See, I disagree to an extent. I don't think George's recollections or even his draft scripts really matter for purposes of future storytelling. They can act as points of inspiration, and you can refer back to them to get a sense of "What's this moment here actually mean?" but unless they actually made it to the screen, the elaborate backstory created by....whomever...doesn't really matter, especially if it's just "Hey George, what was your creative process?"
Like, if you have a novel that is supposed to take place between X and Y years, and your subsequent story takes place Z years later, ok, fine, you probably want to at least try not to directly contradict the novel. So if the novel shows [character] dying, and your story requires them to be alive, you need to either change the character, or figure out why they didn't really die and work that into your story....if you actually care (you may not, because your attitude may be "Who really reads the novels? I'm not letting that slow me down.").
By contrast, if you're telling a story and it violates some thing that George said once in an interview from 1998 about how he thought the Force worked...well...who gives a s*** what he said? I mean, sure, include it if you want, but you're definitely not beholden to George's periodic musings. They bear zero weight on the stories you're trying to tell. That's what I'm getting about "they don't matter."
I look at it this way. George's attitudes and musings and stuff are interesting in an academic sense. Like, "How'd we get here?" and "What was your process?" and stuff like that. But George's attitudes aren't holy writ, and just because George thought X doesn't mean that (1) X is a good idea, or (2) X should have any bearing on the current story.
At the same time, these are all things that the majority of the fandom wanted. They wanted to know what Boba was up to post-RotJ. The fandom wanted the Ahsoka/Sabine duo show where they're searching for Thrawn and Ezra. They wanted Ewan McGregor back as Obi-Wan. The fandom also wanted to see TCW finished out, and got that.
The fandom vocally shows support for these things, but then complains when they get them.
Mixed feelings...merit and fault.Funny enough, Leia ended up running black ops missions for the Rebellion, while Luke piddled around a dirt farm with his head in the stars.
A movie or series of movies can be cultural milestones without constant reinvention.
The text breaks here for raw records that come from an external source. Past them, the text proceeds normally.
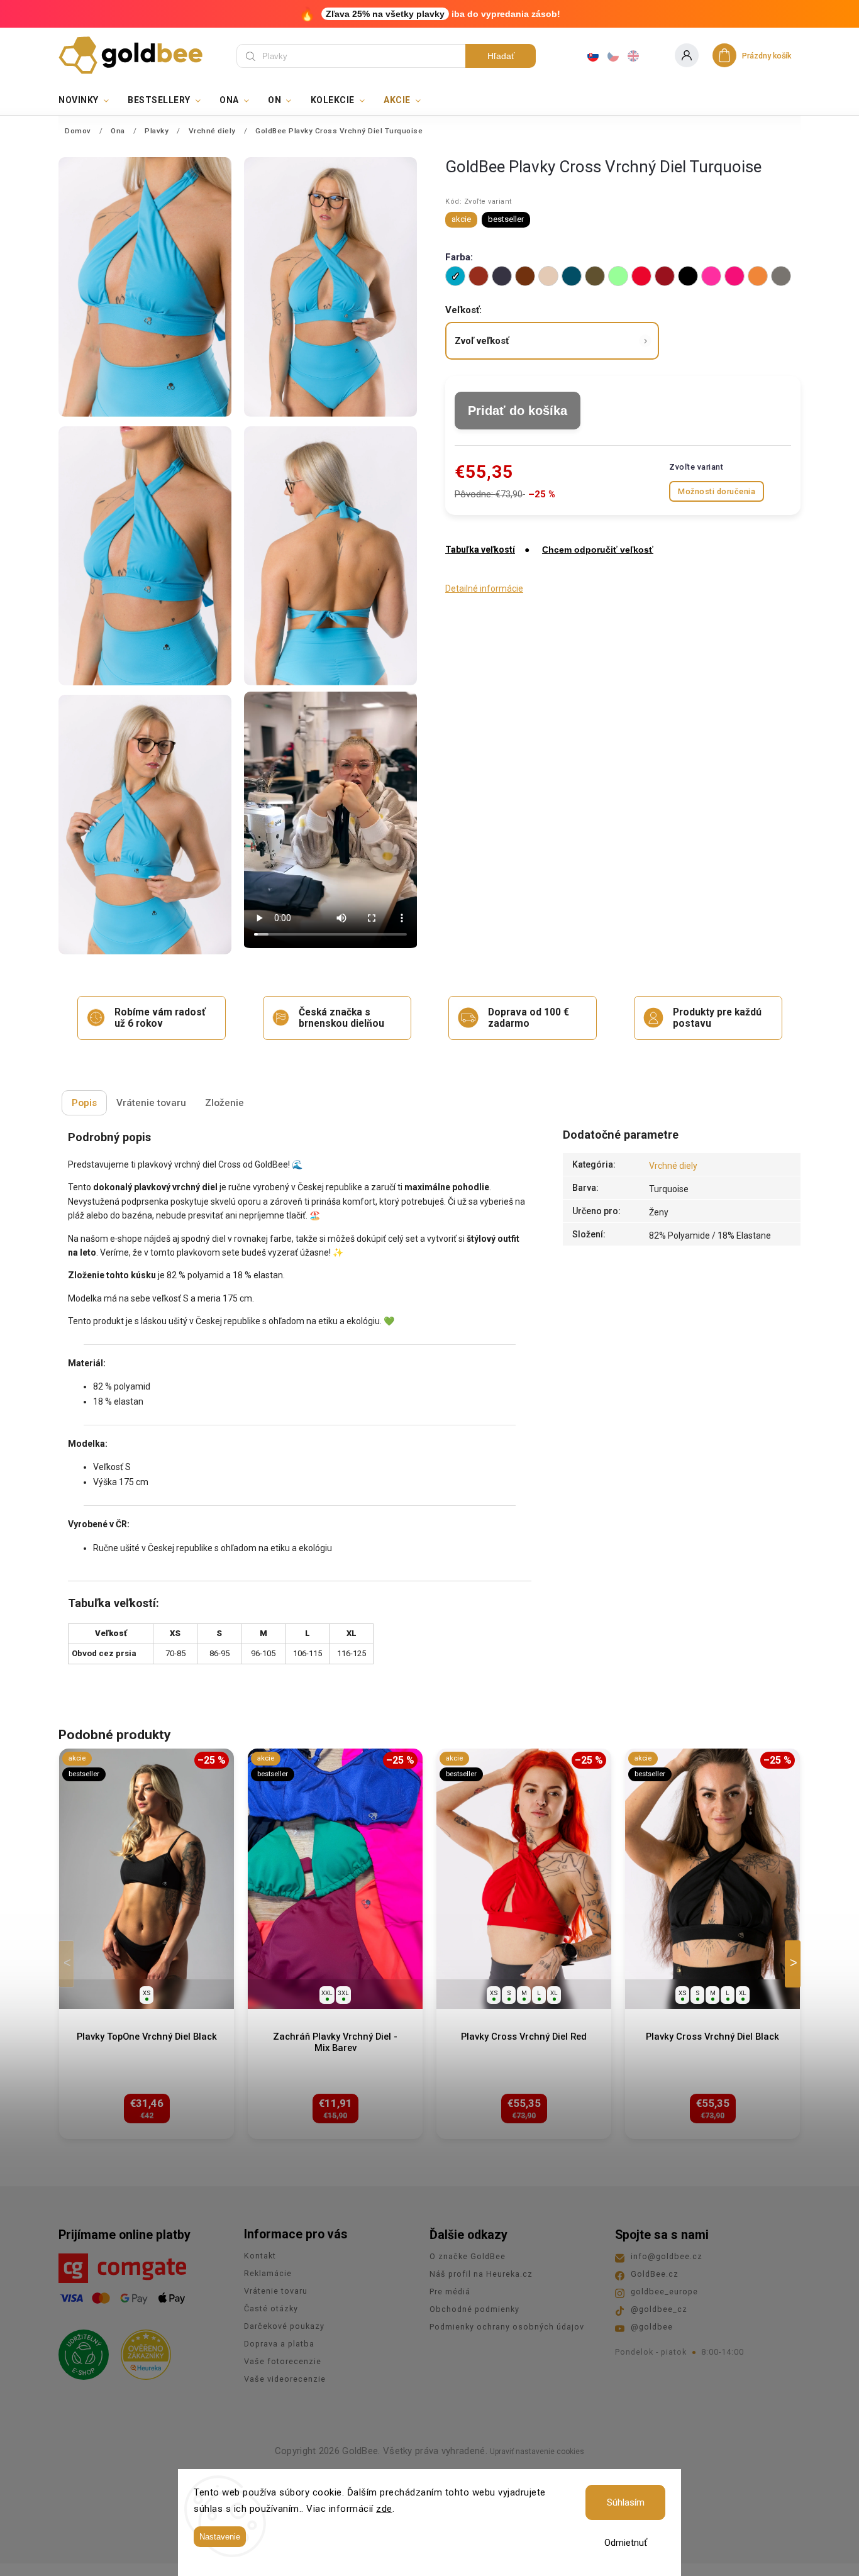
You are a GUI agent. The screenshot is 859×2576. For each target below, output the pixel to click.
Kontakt (260, 2255)
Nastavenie (219, 2536)
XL (554, 1992)
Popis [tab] (84, 1102)
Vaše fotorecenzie (282, 2361)
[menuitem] (88, 100)
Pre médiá (450, 2291)
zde (384, 2508)
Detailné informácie (484, 588)
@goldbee (652, 2326)
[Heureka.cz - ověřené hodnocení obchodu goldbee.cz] (141, 2351)
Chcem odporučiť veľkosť (597, 549)
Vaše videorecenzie (285, 2379)
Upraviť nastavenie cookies (537, 2451)
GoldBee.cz (655, 2274)
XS (147, 1992)
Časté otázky (271, 2308)
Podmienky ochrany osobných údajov (507, 2326)
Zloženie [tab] (224, 1102)
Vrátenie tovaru (276, 2291)
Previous (68, 1964)
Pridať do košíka (517, 410)
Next (795, 1964)
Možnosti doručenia (716, 491)
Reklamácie (268, 2273)
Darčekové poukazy (284, 2326)
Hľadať (500, 56)
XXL (327, 1992)
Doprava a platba (279, 2343)
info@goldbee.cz (666, 2256)
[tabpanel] (146, 1944)
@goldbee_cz (659, 2309)
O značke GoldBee (468, 2256)
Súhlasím (626, 2502)
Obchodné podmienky (474, 2309)
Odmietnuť (625, 2542)
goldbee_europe (664, 2291)
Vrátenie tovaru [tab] (151, 1102)
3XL (343, 1992)
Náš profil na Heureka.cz (481, 2274)
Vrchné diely (673, 1166)
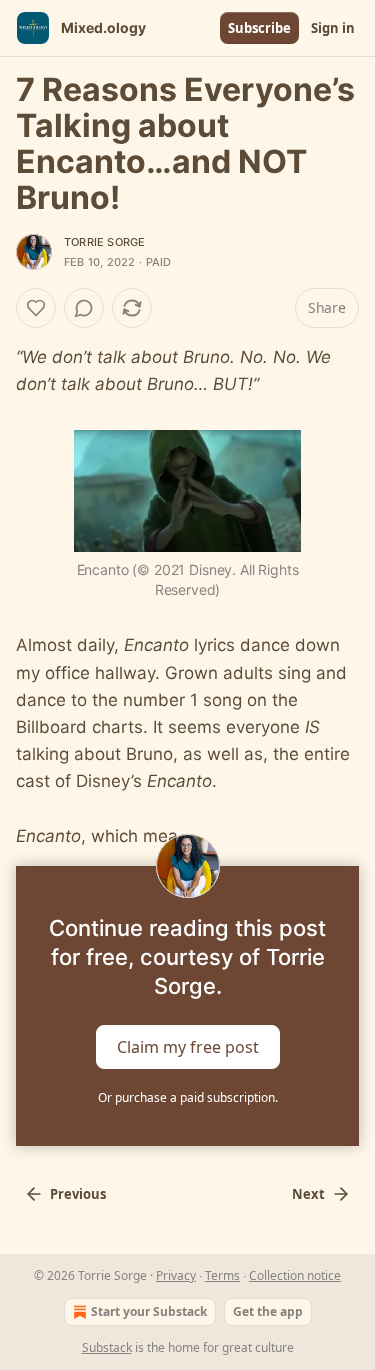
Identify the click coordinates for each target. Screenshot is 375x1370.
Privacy (176, 1275)
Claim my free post (188, 1047)
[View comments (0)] (84, 308)
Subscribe (259, 28)
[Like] (36, 308)
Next (308, 1194)
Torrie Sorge (104, 242)
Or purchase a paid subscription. (188, 1097)
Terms (222, 1275)
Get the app (268, 1311)
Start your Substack (149, 1311)
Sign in (333, 28)
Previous (78, 1194)
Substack (107, 1347)
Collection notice (295, 1275)
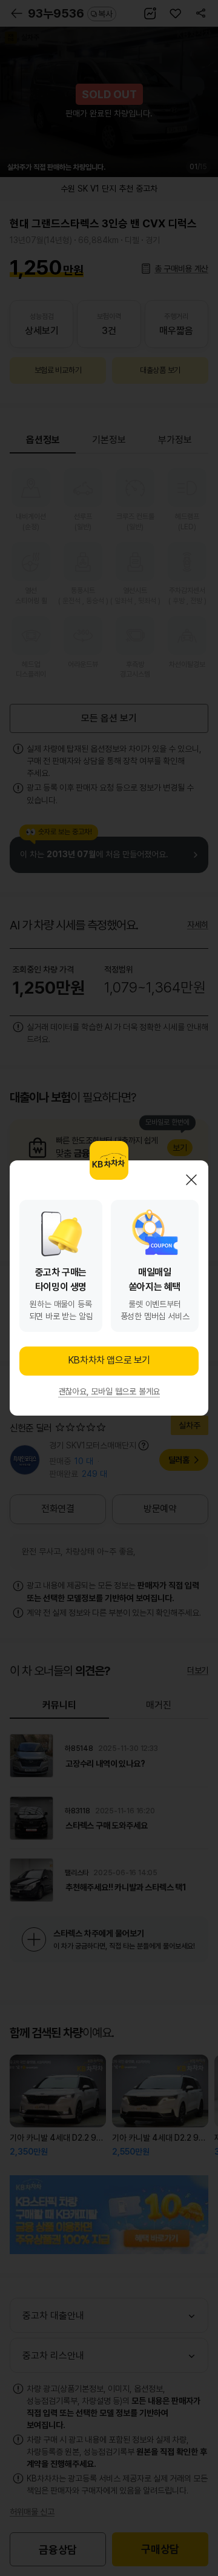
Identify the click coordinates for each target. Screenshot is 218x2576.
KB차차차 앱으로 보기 (109, 1360)
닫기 (191, 1180)
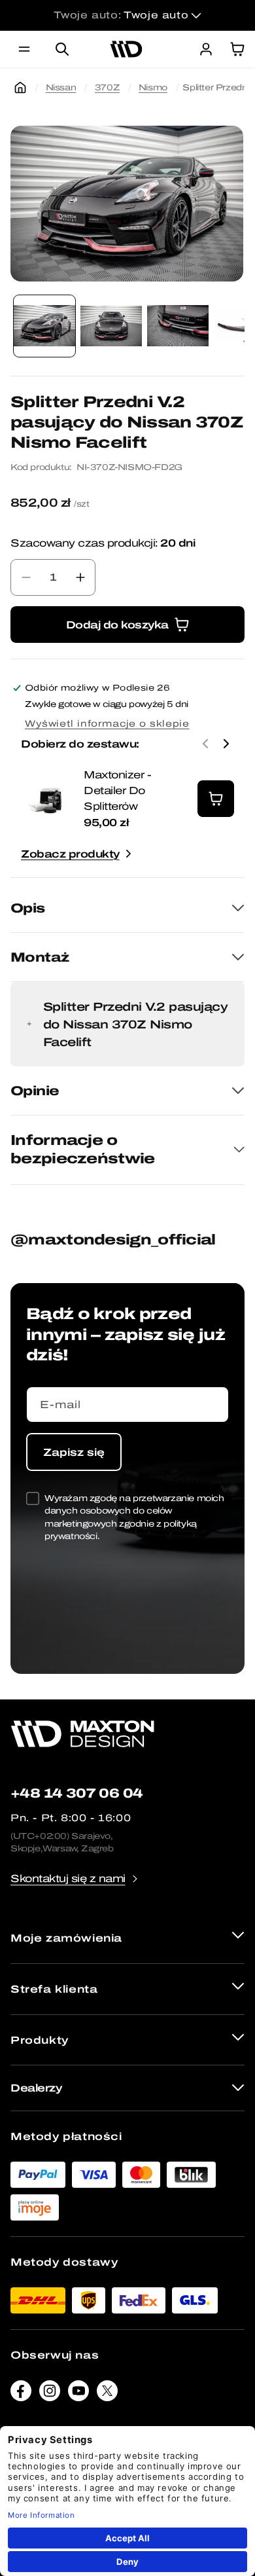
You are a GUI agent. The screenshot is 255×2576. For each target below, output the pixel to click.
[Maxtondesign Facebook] (20, 2393)
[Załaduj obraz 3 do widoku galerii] (178, 326)
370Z (107, 87)
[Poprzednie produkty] (205, 744)
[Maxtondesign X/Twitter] (107, 2393)
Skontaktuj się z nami (68, 1878)
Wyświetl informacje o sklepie (107, 724)
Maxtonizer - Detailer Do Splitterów (117, 790)
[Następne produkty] (226, 744)
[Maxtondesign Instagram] (49, 2393)
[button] (24, 49)
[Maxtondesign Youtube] (78, 2393)
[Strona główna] (20, 88)
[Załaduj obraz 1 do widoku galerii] (44, 326)
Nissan (61, 87)
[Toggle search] (62, 49)
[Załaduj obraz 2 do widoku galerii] (111, 326)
When something is timeless it means that it speaks to the human condition. In that way it lives forever because it speaks to people no matter what time they live in. Fans want to immortalize this movie series by seeing it constantly "fixed" or continued.
Do fans really want Star Wars to live forever? Life has meaning in part because it's brief. Stories are the same. I'd much rather it mean something than have it live on in medioctrity. I really don't understand the obsession with wanting more.
I think what we really crave is the way it inspires us. It was meant to be a vehicle to drive young people to go after something meaningful. Instead it's bred a generation people who think it's the end itself rather than the means. Has Star Wars inspired you to do something or go after something in the last few years, other than to consume more of it? Because if all it's doing is driving your thirst to consume, then it's no longer art.